> What the exercise asks: Copy out every one of the rows below word for word, with no changes.

Stored entries
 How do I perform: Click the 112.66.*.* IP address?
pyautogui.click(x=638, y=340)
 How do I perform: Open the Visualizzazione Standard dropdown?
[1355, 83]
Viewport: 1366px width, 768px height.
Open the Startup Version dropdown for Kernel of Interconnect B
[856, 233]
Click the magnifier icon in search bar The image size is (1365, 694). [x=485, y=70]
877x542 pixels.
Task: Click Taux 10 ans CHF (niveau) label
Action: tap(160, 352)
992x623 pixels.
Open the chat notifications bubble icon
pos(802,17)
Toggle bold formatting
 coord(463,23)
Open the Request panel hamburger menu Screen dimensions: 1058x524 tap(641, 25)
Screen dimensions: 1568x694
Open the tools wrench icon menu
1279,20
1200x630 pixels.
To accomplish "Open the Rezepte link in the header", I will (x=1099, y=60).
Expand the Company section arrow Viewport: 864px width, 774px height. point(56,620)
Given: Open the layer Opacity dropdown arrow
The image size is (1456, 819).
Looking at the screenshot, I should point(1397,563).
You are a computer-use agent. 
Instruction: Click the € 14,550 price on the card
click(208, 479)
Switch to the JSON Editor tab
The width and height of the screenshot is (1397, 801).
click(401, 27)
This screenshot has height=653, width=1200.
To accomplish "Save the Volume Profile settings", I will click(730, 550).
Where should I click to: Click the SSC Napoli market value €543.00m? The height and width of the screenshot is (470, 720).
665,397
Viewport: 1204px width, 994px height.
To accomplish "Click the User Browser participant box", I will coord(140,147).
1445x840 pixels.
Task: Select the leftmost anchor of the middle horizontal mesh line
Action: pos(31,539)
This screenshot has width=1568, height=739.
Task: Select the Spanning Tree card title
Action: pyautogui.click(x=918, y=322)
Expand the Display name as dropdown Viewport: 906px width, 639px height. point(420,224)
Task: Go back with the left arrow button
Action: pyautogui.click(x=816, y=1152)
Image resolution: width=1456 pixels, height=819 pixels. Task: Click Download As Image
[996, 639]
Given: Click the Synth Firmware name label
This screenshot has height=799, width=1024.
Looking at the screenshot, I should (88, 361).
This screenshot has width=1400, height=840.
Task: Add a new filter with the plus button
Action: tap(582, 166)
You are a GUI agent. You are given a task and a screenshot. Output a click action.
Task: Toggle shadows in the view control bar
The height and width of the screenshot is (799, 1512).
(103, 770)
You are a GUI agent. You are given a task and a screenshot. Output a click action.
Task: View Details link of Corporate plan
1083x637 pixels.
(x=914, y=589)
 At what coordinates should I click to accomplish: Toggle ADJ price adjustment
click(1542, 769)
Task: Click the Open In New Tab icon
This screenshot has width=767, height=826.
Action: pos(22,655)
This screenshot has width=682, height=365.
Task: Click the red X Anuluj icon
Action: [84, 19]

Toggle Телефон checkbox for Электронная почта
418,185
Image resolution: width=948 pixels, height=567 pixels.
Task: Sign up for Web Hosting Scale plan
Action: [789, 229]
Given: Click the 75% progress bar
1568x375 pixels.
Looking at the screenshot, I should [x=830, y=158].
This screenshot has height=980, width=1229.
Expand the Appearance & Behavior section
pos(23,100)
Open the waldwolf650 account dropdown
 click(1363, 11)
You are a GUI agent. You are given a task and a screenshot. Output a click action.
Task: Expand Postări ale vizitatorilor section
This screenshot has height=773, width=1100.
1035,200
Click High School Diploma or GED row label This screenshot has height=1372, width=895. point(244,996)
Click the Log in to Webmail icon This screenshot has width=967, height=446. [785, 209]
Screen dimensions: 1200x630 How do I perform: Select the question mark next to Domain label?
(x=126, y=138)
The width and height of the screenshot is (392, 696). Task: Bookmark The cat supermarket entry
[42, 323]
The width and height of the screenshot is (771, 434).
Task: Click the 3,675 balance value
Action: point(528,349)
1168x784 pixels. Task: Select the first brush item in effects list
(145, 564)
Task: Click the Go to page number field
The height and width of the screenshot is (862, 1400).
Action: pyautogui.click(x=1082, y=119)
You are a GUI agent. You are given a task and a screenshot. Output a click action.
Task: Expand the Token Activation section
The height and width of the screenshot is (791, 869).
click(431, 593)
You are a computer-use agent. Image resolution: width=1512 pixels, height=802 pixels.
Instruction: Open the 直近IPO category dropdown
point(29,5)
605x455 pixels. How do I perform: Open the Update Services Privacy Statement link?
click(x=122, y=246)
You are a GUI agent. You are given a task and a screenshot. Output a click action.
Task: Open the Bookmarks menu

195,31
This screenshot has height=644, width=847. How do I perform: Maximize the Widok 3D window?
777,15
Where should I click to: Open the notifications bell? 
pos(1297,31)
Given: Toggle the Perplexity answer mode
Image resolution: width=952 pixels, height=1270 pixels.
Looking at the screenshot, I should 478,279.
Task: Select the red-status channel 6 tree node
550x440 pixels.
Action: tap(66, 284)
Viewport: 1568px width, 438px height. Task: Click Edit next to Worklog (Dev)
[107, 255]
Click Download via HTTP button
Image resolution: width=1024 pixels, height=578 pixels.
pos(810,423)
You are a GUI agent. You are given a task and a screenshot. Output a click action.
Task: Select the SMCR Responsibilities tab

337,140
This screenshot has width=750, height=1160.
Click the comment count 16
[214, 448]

> Answer to this exercise:
 How do I perform: Click the 112.66.*.* IP address?
pyautogui.click(x=638, y=340)
 How do I perform: Open the Visualizzazione Standard dropdown?
[1355, 83]
Viewport: 1366px width, 768px height.
Open the Startup Version dropdown for Kernel of Interconnect B
[856, 233]
Click the magnifier icon in search bar The image size is (1365, 694). [x=485, y=70]
877x542 pixels.
Task: Click Taux 10 ans CHF (niveau) label
Action: tap(160, 352)
992x623 pixels.
Open the chat notifications bubble icon
pos(802,17)
Toggle bold formatting
 coord(463,23)
Open the Request panel hamburger menu Screen dimensions: 1058x524 tap(641, 25)
Screen dimensions: 1568x694
Open the tools wrench icon menu
1279,20
1200x630 pixels.
To accomplish "Open the Rezepte link in the header", I will (x=1099, y=60).
Expand the Company section arrow Viewport: 864px width, 774px height. point(56,620)
Given: Open the layer Opacity dropdown arrow
The image size is (1456, 819).
Looking at the screenshot, I should point(1397,563).
You are a computer-use agent. 
Instruction: Click the € 14,550 price on the card
click(208, 479)
Switch to the JSON Editor tab
The width and height of the screenshot is (1397, 801).
click(401, 27)
This screenshot has height=653, width=1200.
To accomplish "Save the Volume Profile settings", I will click(730, 550).
Where should I click to: Click the SSC Napoli market value €543.00m? The height and width of the screenshot is (470, 720).
665,397
Viewport: 1204px width, 994px height.
To accomplish "Click the User Browser participant box", I will coord(140,147).
1445x840 pixels.
Task: Select the leftmost anchor of the middle horizontal mesh line
Action: pos(31,539)
This screenshot has width=1568, height=739.
Task: Select the Spanning Tree card title
Action: pyautogui.click(x=918, y=322)
Expand the Display name as dropdown Viewport: 906px width, 639px height. point(420,224)
Task: Go back with the left arrow button
Action: pyautogui.click(x=816, y=1152)
Image resolution: width=1456 pixels, height=819 pixels. Task: Click Download As Image
[996, 639]
Given: Click the Synth Firmware name label
This screenshot has height=799, width=1024.
Looking at the screenshot, I should (88, 361).
This screenshot has width=1400, height=840.
Task: Add a new filter with the plus button
Action: tap(582, 166)
You are a GUI agent. You are given a task and a screenshot. Output a click action.
Task: Toggle shadows in the view control bar
The height and width of the screenshot is (799, 1512).
(103, 770)
You are a GUI agent. You are given a task and a screenshot. Output a click action.
Task: View Details link of Corporate plan
1083x637 pixels.
(x=914, y=589)
 At what coordinates should I click to accomplish: Toggle ADJ price adjustment
click(1542, 769)
Task: Click the Open In New Tab icon
This screenshot has width=767, height=826.
Action: pos(22,655)
This screenshot has width=682, height=365.
Task: Click the red X Anuluj icon
Action: [84, 19]

Toggle Телефон checkbox for Электронная почта
418,185
Image resolution: width=948 pixels, height=567 pixels.
Task: Sign up for Web Hosting Scale plan
Action: [789, 229]
Given: Click the 75% progress bar
1568x375 pixels.
Looking at the screenshot, I should [x=830, y=158].
This screenshot has height=980, width=1229.
Expand the Appearance & Behavior section
pos(23,100)
Open the waldwolf650 account dropdown
 click(1363, 11)
You are a GUI agent. You are given a task and a screenshot. Output a click action.
Task: Expand Postări ale vizitatorilor section
This screenshot has height=773, width=1100.
1035,200
Click High School Diploma or GED row label This screenshot has height=1372, width=895. point(244,996)
Click the Log in to Webmail icon This screenshot has width=967, height=446. [785, 209]
Screen dimensions: 1200x630 How do I perform: Select the question mark next to Domain label?
(x=126, y=138)
The width and height of the screenshot is (392, 696). Task: Bookmark The cat supermarket entry
[42, 323]
The width and height of the screenshot is (771, 434).
Task: Click the 3,675 balance value
Action: point(528,349)
1168x784 pixels. Task: Select the first brush item in effects list
(145, 564)
Task: Click the Go to page number field
The height and width of the screenshot is (862, 1400).
Action: pyautogui.click(x=1082, y=119)
You are a GUI agent. You are given a task and a screenshot. Output a click action.
Task: Expand the Token Activation section
The height and width of the screenshot is (791, 869).
click(431, 593)
You are a computer-use agent. Image resolution: width=1512 pixels, height=802 pixels.
Instruction: Open the 直近IPO category dropdown
point(29,5)
605x455 pixels. How do I perform: Open the Update Services Privacy Statement link?
click(x=122, y=246)
You are a GUI agent. You are given a task and a screenshot. Output a click action.
Task: Open the Bookmarks menu

195,31
This screenshot has height=644, width=847. How do I perform: Maximize the Widok 3D window?
777,15
Where should I click to: Open the notifications bell? 
pos(1297,31)
Given: Toggle the Perplexity answer mode
Image resolution: width=952 pixels, height=1270 pixels.
Looking at the screenshot, I should 478,279.
Task: Select the red-status channel 6 tree node
550x440 pixels.
Action: tap(66, 284)
Viewport: 1568px width, 438px height. Task: Click Edit next to Worklog (Dev)
[107, 255]
Click Download via HTTP button
Image resolution: width=1024 pixels, height=578 pixels.
pos(810,423)
You are a GUI agent. You are given a task and a screenshot. Output a click action.
Task: Select the SMCR Responsibilities tab

337,140
This screenshot has width=750, height=1160.
Click the comment count 16
[214, 448]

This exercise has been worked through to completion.